Il convient aussi de rappeler dans ce contexte que le Front Islamique du Salut, à la lumière de ses expériences passées et des promesses non tenues, ne peut s’en tenir à de simples déclarations verbales, prenant pour exemple en ce domaine ce qu’a conseillé l’Imam Ali, qu’Allah l’agrée, : « la confiance doit être accompagnée par l’engagement écrit ».
L’examen du déroulement de la campagne électorale, des discours prononcés sur le terrain, et les déclarations médiatiques de l’ensemble des candidats, n’encourage pas à la participation, surtout en l’absence de la neutralité de l’administration et de l’impartialité de la justice qui est toujours utilisée pour liquider les adversaires politiques.
Si le boycott n’était pas sans effet sur le droit électoral algérien quant à la validation des résultats, aussi minime soit la participation, comme ce fut le cas dans les wilayas de Béjaia et Tizi-Ouzou lors des législatives de 2002, et s’il ne facilitait pas une « victoire » au premier tour, nous aurions appelé le peuple à ne pas participer, car un tel boycott serait légitime et exprimerait au mieux le refus d’un pouvoir corrompu, et la protestation contre l’exclusion et la fraude, et le non respect des engagements tenus par les candidats.

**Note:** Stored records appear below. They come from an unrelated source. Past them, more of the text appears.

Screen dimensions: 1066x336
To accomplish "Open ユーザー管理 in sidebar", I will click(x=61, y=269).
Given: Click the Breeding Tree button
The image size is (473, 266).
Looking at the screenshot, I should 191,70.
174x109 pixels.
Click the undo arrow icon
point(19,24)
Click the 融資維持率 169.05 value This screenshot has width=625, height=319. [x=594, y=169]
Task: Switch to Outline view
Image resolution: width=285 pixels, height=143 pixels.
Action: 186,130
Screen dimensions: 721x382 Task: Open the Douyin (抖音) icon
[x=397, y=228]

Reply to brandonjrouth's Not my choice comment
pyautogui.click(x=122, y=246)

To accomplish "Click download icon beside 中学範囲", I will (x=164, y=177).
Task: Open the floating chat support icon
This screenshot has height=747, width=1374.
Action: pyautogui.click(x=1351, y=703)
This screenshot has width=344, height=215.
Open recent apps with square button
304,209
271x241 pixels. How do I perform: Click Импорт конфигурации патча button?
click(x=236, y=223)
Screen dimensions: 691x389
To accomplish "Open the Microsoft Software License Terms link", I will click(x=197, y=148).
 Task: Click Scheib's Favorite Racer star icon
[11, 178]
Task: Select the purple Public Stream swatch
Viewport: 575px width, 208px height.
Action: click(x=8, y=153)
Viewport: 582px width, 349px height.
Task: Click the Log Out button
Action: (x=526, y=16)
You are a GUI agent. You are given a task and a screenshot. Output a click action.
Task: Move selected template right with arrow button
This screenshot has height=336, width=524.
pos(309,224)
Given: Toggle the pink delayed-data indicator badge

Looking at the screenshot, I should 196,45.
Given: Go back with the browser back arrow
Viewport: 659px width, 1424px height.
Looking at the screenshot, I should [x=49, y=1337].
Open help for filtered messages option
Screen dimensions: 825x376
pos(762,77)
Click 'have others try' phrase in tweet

Vu l’absence, chez les candidats, du courage politique qui leur permettrait d’exprimer en toute clarté leurs positions sur les points que nous avons soulevés, et ceci sans doute en raison des diverses formes de pression intérieures et extérieures qu’ils subissent, nous en avons conclu que, pour respecter nos obligations et pour être sincères et fidèles au peuple, nous ne pouvons appeler au soutien d’un quelconque candidat lors de ce premier tour des présidentielles. Cette position tient aussi compte du fait que tu fais face à une épreuve difficile qui réclame de toi, ? peuple algérien, le sens de la responsabilité envers Allah, l’histoire et les générations futures.
La tenue vraisemblable d’un second tour pourrait être un indice quant à la crédibilité de ces élections, et obligerait les candidats retenus à sortir de leurs ambiguïtés, contradictions et généralités et à proposer des solutions politiques réelles afin de sortir le peuple de la crise principale qui le secoue ainsi que de ses séquelles.
Nous continuerons à observer attentivement les développements sur la scène politique afin de ne laisser passer aucune opportunité au peuple algérien qui lui permette de lever les souffrances et les injustices qu’il endure, et de recouvrer sa libertés, sa souveraineté politique et tout ce qui permettra le retour de la légalité, la stabilité et l’émancipation.
Puisse Dieu choisir pour ce peuple un gouvernant juste qui lui établit sa religion et lui améliore les conditions de sa vie.
Signé par:
Madani Abbassi, président du Front Islamique du Salut
Abdelkader Boukhamkham, Ali Jeddi, Kamal Guemazi, Omar Abdelkader
Mourad Dhina (au nom du Bureau exécutif national du Front Islamique du Salut)
Note : seuls les interdits illégaux et illégitimes imposés à cheikh Ali Benhadj l’ont empêché de signer cette lettre.